Having, to nobody’s surprise greater than my own, conned my way into the English Honours school after two undistinguished years of the ordinary pass course, I joined George’s high-powered class in Anglo-Saxon, opened my newly purchased textbook for the first time, and sat there as if staring at a cobra. Until that moment I had had no idea that Anglo-Saxon was a foreign language. My petrified gaze must somehow have aroused George’s sympathy, not normally a commodity that he made freely available to dolts. George could be pretty cutting with anybody whose unpreparedness or plaintive outcry disturbed the rhythm of the class. ‘Thank you very much,’ he once publicly told a girl who had nowhere near finished protesting about the difficulty of a term exam, ‘I think we’ve heard enough of your piping treble.’

But at least she, like all her classmates except one, had attempted to decode the set text. George knew exactly which one of the students sitting at the desks in front of him was trying to bluff his way through the whole course by memorizing the translations. That he took me under his wing instead of booting me back to the pass class can possibly be explained with reference to his religion. No doubt it imposed on him some form of spiritual mortification. I was his hair shirt.

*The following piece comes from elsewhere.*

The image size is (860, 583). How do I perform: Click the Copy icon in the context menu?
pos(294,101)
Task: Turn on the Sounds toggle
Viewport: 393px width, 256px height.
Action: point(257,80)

The woman to whom I am now married was at that time a fellow student — the sort of student that every teacher dreams of teaching. Her presence by my side must have made up for the fact that I was the sort of student every teacher dreams of getting rid of, because together we were invited by George and his wife Isabel to dinner at their house in Pennant Hills. George picked us up in his car at Pennant Hills station. The visit became a regular thing; which says a lot for Isabel’s tolerance, because for someone who drank George’s wine as if it was water I got a great deal of talking done. My companion, needless to say, was the soul of moderation, possessing the judicious self-assessment appropriate to an academic record unblemished by any grade lower than A or honour other than first. She delighted the Russells.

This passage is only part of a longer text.